[SHORT EXERCISE]:
Edit the entries starting at the beginning and ending at the line that contains "will click(305, 86).", replacing "Save button" with "Submit button" and changing nothing else.
---------- DATASET RECORDS ----------
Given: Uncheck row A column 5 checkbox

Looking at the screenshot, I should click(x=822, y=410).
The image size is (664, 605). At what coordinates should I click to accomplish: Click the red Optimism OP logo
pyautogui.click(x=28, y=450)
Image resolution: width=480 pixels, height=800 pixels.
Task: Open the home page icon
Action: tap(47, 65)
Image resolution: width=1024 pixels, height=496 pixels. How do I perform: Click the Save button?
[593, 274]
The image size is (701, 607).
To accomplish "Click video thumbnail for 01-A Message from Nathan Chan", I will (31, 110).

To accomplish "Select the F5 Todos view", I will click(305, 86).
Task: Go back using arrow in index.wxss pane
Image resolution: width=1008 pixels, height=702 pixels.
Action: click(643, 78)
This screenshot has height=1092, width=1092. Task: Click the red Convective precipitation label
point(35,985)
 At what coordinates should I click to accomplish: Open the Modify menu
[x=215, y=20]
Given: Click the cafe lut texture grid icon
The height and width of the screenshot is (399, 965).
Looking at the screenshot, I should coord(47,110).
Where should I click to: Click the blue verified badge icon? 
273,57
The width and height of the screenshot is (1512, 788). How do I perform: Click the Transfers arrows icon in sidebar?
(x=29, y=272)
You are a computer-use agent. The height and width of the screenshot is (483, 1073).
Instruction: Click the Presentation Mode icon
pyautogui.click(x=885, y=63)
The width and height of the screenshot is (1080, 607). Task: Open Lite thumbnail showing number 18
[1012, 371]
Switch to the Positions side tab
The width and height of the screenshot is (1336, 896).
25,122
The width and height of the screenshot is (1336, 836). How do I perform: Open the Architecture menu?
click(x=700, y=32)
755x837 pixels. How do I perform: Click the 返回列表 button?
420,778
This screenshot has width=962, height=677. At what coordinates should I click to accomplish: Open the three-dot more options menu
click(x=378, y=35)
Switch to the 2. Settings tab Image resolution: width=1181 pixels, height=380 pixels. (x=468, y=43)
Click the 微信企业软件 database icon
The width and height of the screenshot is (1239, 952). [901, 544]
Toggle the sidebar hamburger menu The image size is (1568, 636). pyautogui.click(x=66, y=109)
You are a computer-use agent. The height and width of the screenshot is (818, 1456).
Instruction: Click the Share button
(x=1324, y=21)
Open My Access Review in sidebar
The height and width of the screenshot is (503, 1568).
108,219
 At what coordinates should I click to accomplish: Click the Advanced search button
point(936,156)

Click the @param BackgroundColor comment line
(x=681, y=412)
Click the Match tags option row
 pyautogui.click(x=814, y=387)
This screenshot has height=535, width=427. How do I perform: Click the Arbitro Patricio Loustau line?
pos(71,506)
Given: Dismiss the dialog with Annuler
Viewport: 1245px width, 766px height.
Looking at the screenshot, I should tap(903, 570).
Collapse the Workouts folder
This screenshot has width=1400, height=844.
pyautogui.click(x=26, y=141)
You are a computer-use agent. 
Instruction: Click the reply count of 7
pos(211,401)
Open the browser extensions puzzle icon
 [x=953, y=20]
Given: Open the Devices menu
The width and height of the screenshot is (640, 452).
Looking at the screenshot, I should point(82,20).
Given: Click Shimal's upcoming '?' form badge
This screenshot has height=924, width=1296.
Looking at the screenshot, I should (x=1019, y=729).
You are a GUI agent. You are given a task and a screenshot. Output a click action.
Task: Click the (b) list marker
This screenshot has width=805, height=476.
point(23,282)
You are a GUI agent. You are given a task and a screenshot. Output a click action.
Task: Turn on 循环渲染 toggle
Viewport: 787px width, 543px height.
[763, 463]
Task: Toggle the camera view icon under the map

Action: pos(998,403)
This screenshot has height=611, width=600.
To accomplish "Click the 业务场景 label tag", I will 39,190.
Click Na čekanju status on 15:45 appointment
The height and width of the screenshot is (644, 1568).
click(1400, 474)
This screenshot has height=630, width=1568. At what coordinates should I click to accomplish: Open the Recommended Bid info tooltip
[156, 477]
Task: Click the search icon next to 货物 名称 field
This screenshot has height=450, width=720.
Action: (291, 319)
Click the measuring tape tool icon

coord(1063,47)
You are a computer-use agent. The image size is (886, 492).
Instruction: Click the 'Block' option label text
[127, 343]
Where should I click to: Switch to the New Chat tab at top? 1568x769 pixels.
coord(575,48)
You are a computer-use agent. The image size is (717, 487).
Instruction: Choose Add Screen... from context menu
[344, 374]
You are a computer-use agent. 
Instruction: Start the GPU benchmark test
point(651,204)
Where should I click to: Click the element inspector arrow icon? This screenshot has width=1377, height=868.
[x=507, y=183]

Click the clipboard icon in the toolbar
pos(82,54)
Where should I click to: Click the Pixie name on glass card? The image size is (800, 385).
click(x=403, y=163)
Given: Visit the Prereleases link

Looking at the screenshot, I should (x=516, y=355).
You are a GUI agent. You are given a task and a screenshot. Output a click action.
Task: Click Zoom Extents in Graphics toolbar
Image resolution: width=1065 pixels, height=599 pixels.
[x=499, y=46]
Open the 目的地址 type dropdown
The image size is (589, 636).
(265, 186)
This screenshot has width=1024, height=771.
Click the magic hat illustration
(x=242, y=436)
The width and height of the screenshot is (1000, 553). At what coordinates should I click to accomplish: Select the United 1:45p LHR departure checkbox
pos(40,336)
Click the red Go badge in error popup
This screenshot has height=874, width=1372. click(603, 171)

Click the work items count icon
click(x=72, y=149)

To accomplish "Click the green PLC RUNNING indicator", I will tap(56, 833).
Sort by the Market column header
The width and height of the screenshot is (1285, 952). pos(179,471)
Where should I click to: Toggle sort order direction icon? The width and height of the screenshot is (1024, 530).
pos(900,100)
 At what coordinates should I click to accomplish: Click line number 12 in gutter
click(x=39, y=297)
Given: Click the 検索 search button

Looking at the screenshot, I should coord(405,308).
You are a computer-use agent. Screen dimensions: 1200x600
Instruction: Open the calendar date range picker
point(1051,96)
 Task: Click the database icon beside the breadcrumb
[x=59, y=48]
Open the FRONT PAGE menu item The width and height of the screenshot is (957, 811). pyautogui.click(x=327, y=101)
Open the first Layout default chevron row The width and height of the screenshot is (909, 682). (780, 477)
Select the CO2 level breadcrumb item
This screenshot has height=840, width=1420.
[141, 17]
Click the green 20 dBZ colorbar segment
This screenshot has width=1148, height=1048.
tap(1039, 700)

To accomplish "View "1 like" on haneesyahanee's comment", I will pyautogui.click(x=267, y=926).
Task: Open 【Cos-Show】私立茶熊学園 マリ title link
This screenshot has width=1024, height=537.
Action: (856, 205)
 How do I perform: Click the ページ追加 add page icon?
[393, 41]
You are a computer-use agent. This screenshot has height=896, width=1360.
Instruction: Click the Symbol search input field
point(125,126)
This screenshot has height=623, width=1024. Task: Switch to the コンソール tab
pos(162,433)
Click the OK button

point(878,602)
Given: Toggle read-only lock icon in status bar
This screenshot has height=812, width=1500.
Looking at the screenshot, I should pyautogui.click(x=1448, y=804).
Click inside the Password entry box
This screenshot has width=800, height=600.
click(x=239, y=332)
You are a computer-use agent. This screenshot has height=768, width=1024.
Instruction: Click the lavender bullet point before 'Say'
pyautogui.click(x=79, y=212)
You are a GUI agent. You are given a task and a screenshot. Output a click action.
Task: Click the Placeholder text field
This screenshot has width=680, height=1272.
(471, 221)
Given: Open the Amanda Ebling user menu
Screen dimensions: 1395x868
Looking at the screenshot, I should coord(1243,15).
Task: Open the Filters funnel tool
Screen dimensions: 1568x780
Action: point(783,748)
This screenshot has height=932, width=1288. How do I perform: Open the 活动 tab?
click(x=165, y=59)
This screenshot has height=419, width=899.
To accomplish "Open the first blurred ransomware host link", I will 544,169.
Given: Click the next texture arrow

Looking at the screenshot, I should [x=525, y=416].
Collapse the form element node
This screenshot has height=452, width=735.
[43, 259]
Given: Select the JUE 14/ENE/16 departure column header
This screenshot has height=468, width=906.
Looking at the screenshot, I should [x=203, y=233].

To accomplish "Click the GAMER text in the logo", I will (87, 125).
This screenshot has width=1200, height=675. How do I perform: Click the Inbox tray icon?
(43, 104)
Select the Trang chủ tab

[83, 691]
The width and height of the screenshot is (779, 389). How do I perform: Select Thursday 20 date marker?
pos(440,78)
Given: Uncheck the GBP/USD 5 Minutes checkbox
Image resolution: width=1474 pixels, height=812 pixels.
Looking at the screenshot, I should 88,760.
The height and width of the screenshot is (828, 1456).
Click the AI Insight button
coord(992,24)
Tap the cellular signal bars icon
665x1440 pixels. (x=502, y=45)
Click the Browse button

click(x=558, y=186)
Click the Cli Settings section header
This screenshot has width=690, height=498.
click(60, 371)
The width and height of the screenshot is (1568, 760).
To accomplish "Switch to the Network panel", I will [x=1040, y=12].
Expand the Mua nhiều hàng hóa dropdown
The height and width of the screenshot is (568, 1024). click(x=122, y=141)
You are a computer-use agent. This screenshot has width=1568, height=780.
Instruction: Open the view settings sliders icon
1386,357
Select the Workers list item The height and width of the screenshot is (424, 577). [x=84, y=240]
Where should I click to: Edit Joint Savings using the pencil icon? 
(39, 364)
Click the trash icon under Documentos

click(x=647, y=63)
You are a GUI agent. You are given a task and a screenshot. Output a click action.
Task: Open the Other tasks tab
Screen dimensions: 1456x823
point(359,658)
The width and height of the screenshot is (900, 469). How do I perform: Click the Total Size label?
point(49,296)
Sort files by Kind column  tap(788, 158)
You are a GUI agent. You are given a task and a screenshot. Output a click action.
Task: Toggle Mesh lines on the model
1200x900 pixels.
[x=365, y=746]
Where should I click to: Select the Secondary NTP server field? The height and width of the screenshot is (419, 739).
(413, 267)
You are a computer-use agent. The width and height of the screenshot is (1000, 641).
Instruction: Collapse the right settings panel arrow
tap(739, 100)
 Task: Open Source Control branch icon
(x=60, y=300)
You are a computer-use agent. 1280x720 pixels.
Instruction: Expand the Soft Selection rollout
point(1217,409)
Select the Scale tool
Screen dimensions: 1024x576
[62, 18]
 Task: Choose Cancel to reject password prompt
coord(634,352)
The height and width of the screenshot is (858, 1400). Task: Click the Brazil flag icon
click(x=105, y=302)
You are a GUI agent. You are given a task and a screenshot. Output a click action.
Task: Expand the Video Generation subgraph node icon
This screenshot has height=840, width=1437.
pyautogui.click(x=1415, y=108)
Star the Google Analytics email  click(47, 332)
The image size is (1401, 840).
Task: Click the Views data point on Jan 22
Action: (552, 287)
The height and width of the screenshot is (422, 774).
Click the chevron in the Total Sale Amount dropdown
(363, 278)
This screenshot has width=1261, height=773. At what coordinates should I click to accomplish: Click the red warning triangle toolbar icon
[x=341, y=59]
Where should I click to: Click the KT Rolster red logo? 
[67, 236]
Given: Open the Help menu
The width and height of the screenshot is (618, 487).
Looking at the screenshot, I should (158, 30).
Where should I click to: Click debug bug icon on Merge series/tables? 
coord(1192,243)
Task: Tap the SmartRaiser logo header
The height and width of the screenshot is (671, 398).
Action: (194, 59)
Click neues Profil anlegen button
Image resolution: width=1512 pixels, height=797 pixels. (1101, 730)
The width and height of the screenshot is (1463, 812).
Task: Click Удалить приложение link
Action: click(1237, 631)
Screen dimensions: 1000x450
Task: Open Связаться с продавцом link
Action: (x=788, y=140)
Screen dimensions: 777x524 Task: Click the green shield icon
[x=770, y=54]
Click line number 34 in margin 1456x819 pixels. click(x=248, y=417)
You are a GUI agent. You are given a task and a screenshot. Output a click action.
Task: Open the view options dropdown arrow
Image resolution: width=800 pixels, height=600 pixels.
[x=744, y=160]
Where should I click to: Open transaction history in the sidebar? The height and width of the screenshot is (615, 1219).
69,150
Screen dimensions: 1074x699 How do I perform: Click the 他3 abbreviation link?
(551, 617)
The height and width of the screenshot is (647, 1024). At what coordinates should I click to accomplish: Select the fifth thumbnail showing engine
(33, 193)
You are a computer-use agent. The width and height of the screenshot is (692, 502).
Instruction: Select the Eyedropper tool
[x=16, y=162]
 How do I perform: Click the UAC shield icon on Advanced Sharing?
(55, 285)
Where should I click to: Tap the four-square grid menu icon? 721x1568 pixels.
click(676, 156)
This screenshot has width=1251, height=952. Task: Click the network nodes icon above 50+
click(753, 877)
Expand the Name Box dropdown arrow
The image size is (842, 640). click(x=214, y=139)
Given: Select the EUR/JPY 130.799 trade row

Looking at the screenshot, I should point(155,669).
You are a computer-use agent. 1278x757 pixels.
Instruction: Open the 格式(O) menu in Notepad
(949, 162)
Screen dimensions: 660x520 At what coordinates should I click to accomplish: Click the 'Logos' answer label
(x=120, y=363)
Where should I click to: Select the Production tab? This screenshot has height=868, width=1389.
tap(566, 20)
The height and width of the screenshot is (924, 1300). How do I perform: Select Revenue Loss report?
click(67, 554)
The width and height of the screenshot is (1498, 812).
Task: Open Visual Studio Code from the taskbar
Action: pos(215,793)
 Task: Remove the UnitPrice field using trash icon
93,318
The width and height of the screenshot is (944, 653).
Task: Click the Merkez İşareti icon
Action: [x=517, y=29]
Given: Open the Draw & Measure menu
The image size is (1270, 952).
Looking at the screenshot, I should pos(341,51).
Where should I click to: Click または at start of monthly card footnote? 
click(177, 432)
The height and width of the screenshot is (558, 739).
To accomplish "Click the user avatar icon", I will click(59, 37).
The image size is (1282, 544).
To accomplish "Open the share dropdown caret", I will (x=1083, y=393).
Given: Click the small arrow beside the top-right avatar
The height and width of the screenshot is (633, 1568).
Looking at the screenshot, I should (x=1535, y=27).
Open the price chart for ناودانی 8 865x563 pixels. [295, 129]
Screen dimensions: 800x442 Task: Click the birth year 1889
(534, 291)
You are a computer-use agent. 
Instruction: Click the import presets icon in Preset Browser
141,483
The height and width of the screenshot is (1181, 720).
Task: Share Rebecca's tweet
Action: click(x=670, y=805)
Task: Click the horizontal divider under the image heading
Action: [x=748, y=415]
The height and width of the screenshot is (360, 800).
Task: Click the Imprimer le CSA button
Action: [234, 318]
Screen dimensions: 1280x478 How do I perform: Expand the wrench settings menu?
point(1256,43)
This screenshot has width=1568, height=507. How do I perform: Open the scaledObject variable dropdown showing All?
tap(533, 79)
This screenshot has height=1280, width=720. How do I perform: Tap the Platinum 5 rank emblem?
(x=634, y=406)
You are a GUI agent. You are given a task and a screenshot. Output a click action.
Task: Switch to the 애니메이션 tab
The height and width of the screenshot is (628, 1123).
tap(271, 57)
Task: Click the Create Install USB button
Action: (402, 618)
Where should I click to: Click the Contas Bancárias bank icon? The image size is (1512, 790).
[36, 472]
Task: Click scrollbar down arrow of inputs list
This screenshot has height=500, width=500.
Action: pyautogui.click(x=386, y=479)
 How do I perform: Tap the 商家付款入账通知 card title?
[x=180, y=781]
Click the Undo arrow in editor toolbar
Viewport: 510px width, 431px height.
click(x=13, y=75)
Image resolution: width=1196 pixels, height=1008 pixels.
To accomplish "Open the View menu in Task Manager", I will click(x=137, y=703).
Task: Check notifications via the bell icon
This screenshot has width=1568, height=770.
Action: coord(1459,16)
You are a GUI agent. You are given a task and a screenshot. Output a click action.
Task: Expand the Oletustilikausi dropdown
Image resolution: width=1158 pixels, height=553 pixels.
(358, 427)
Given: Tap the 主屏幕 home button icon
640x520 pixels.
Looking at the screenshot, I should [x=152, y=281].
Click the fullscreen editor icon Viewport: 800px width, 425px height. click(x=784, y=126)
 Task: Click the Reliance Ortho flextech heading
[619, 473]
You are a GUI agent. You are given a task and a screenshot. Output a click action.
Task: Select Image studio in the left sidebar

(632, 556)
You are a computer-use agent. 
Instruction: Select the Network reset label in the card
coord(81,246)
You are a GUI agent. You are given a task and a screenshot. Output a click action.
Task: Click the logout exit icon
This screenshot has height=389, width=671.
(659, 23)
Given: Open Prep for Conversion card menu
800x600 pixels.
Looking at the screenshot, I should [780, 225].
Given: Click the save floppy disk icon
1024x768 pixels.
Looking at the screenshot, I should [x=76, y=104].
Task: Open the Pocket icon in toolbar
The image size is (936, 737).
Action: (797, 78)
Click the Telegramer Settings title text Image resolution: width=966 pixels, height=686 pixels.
----------
[SOLUTION FOR THIS PROBLEM]:
Given: Uncheck row A column 5 checkbox

Looking at the screenshot, I should click(x=822, y=410).
The image size is (664, 605). At what coordinates should I click to accomplish: Click the red Optimism OP logo
pyautogui.click(x=28, y=450)
Image resolution: width=480 pixels, height=800 pixels.
Task: Open the home page icon
Action: tap(47, 65)
Image resolution: width=1024 pixels, height=496 pixels. How do I perform: Click the Submit button?
[593, 274]
The image size is (701, 607).
To accomplish "Click video thumbnail for 01-A Message from Nathan Chan", I will (31, 110).

To accomplish "Select the F5 Todos view", I will click(305, 86).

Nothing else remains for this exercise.